А разве мне хотелось вернуться?
Или история с правами всего лишь пример «очевидной неадекватности реакции пациента на события»?
Я взяла фразу «очевидная неадекватность реакции пациента на события» в кавычки, потому что фраза принадлежит не мне.
Карл Меннингер использует ее в книге «Война с собой», описывая склонность некоторых людей слишком остро реагировать на события, которые большинству из нас кажутся обыденными, даже предсказуемыми. Эта склонность, по утверждению автора (между прочим, доктора медицинских наук), нередко встречается у самоубийц. Он приводит в пример девушку, впавшую в депрессию и покончившую с собой из-за неудачной стрижки. Пишет о мужчине, который свел счеты с жизнью, когда ему запретили играть в гольф, и о ребенке, совершившем самоубийство после смерти любимой канарейки, и о женщине, наложившей на себя руки из-за опоздания на два поезда.
Заметьте: не на один поезд — на два.
Вдумайтесь.
Как много обстоятельств должно было сойтись, чтобы не оставить этой женщине шансов.
«В каждом из этих случаев, — поясняет Меннингер, — ценность прически, гольфа и канарейки была сильно завышена: предметы стали объектом столь глубокой эмоциональной привязанности, что их потеря (или всего лишь угроза их потерять) привела к фатальным последствиям».
Вообще-то не нужно быть доктором медицинских наук, чтобы до этого додуматься.
Интересно другое: почему ценность прически, гольфа и канарейки (не говоря уж о втором из двух пропущенных поездов) оказалась настолько завышенной? Меннингер и сам хотел бы это понять. «Откуда берутся эти непомерные сверхожидания и завышенные оценки?» — вопрошает он. Но тем и ограничивается, очевидно, сочтя, что ответ содержится в самом вопросе. Или решив, что его дело — обозначить проблему, а над разгадкой пусть бьются теоретики психоанализа. Неужели я и впрямь испытывала столь «глубокую эмоциональную привязанность» к своим калифорнийским правам, что их потеря могла привести к «фатальным последствиям»?

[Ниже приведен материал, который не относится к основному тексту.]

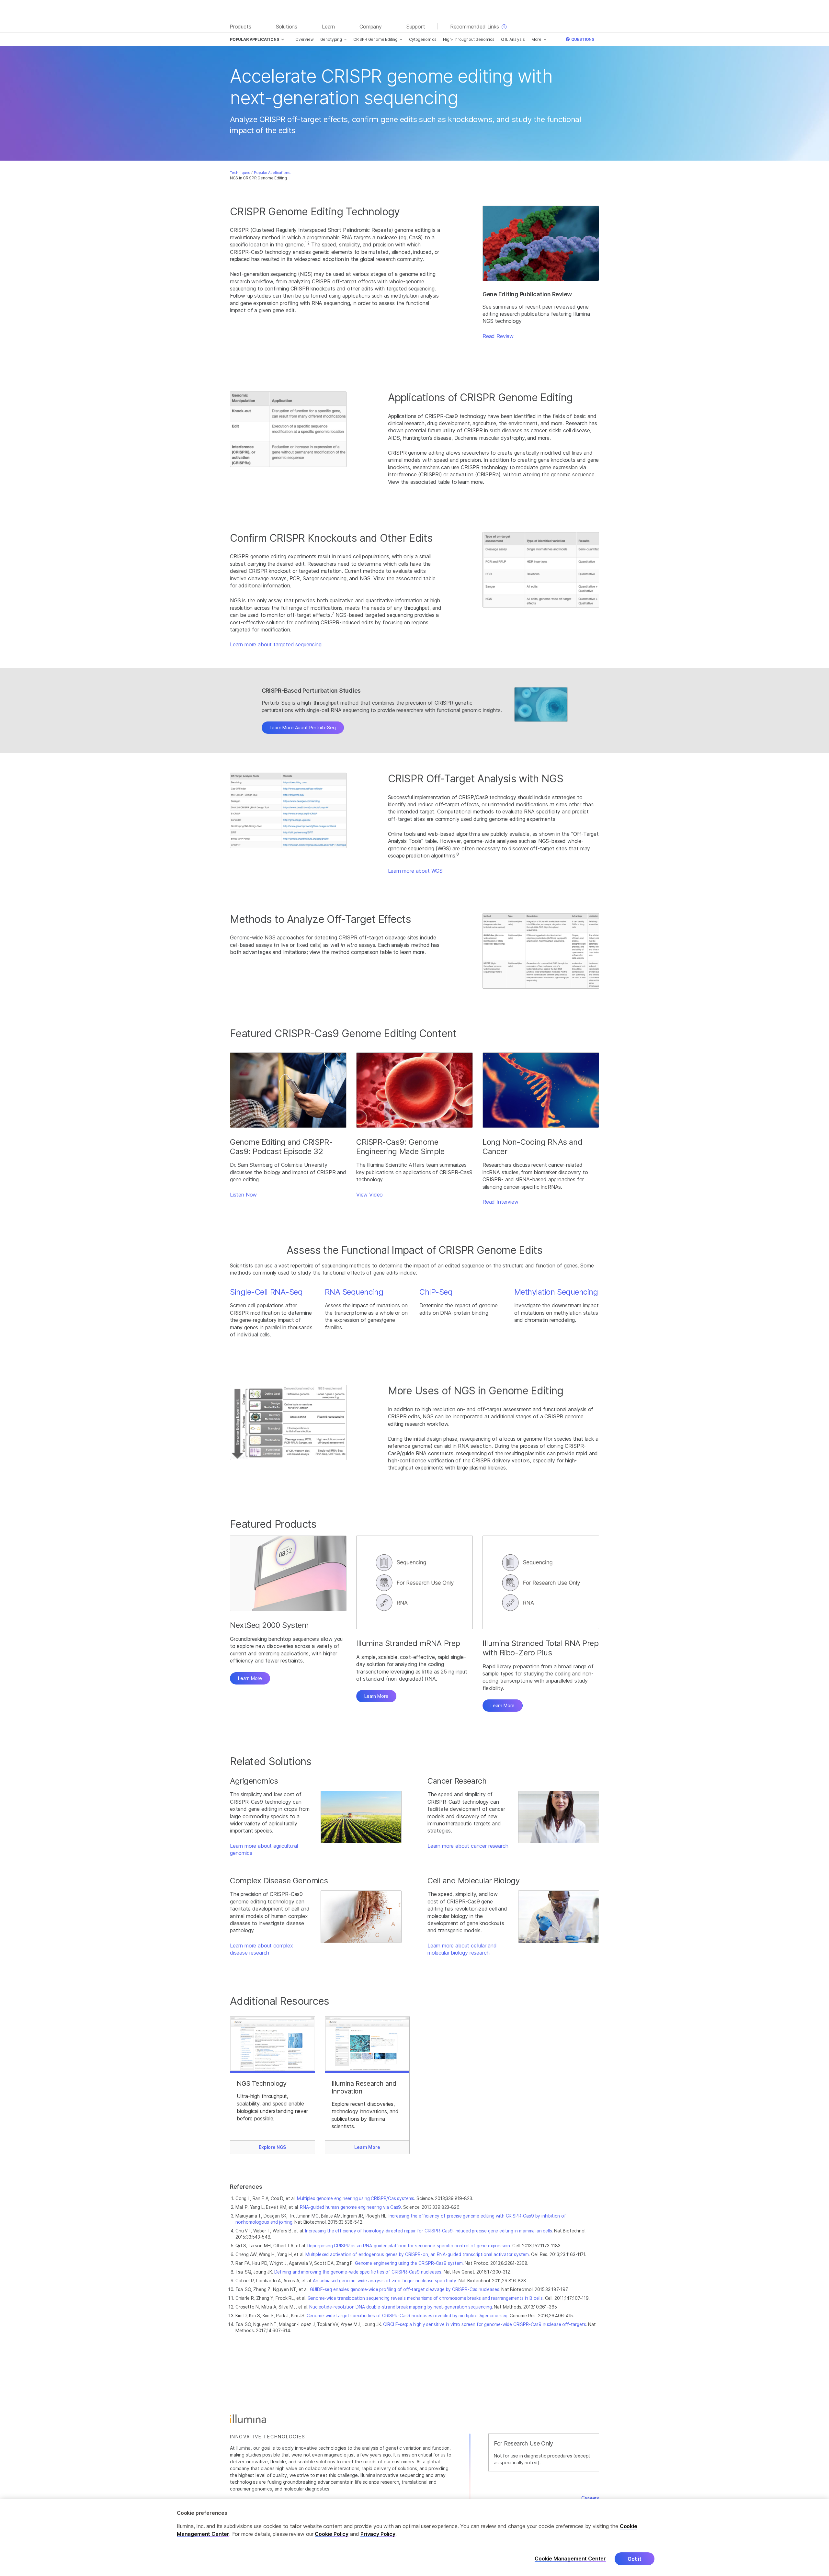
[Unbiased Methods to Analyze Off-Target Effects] (541, 951)
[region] (414, 2537)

Неужели всерьез считала замену одних прав на другие — потерей?
Страдала в разлуке?
И чтобы покончить с темой «глубокой эмоциональной привязанности»…
В последний раз я видела наш брентвудский дом, пока он еще был нашим, в тот день, когда здоровенная фура увозила в Нью-Йорк все, что мы на тот момент нажили, включая универсал «вольво». Мы стояли на крыльце, глядя ей вслед, а потом, когда фура скрылась за поворотом на улицу Мальборо, прошли через опустевшие комнаты на веранду для символического прощания. Грусть расставания была изрядно отравлена всепроникающей вонью фтористого сульфурила и видом горстки мертвой листвы на месте, где еще недавно росли розовая магнолия и стефанотис. Даже в Нью-Йорке каждая распакованная коробка обдавала меня сульфуриловым душком. Когда в свой следующий приезд в Лос-Анджелес я решила проехать мимо нашего теперь уже бывшего дома, его не оказалось — снесли, чтобы через год-другой возвести новый, чуть побольше размером (за счет комнаты над гаражом и слегка расширенной кухни, хотя и на старой даже с концертным роялем «Чикеринг» было вполне просторно), но без нарочитой традиционности предшественника. Еще сколько-то лет спустя в одном из книжных магазинов Вашингтона ко мне подошла дочь нынешнего владельца дома — та самая, которую он мечтал выдать замуж в нашем саду. Она училась в одном из вашингтонских университетов (то ли Джорджтаунском, то ли Джорджа Вашингтона), а я приехала на встречу с читателями в магазине «Политика и проза». Она представилась. Сказала, что выросла в «моем» доме. «Заблуждаетесь», — хотела ответить я. Но сдержалась.
Про Нью-Йорк Джон всегда говорил, что мы в него «возвратились».
А я нет.
Для меня Брентвуд-парк был «тогда», а Нью-Йорк — «сейчас».
Досульфуриловый Брентвуд-парк — это такое время, такой период, такое десятилетие, когда казалось, что все в жизни складывается как надо.
Наше представление об американской мечте.
Именно так. Устами младенца.
Тогда у нас были автомобили, бассейн, сад.
Были агапантусы — африканские лилии, всполохи пронзительной синевы, парящие на длинных стеблях. Была гаура — взвеси белых прозрачных брызг; глаз начинал различать их, только когда темнело.
Был вощеный английский ситец, китайский орнамент.
Был фландрский бувье, застывший на нижней ступени лестницы — глаз приоткрыт, всегда на страже.
Время идет.
Воспоминания гаснут, видоизменяются, подстраиваются под то, что, как нам кажется, мы помним.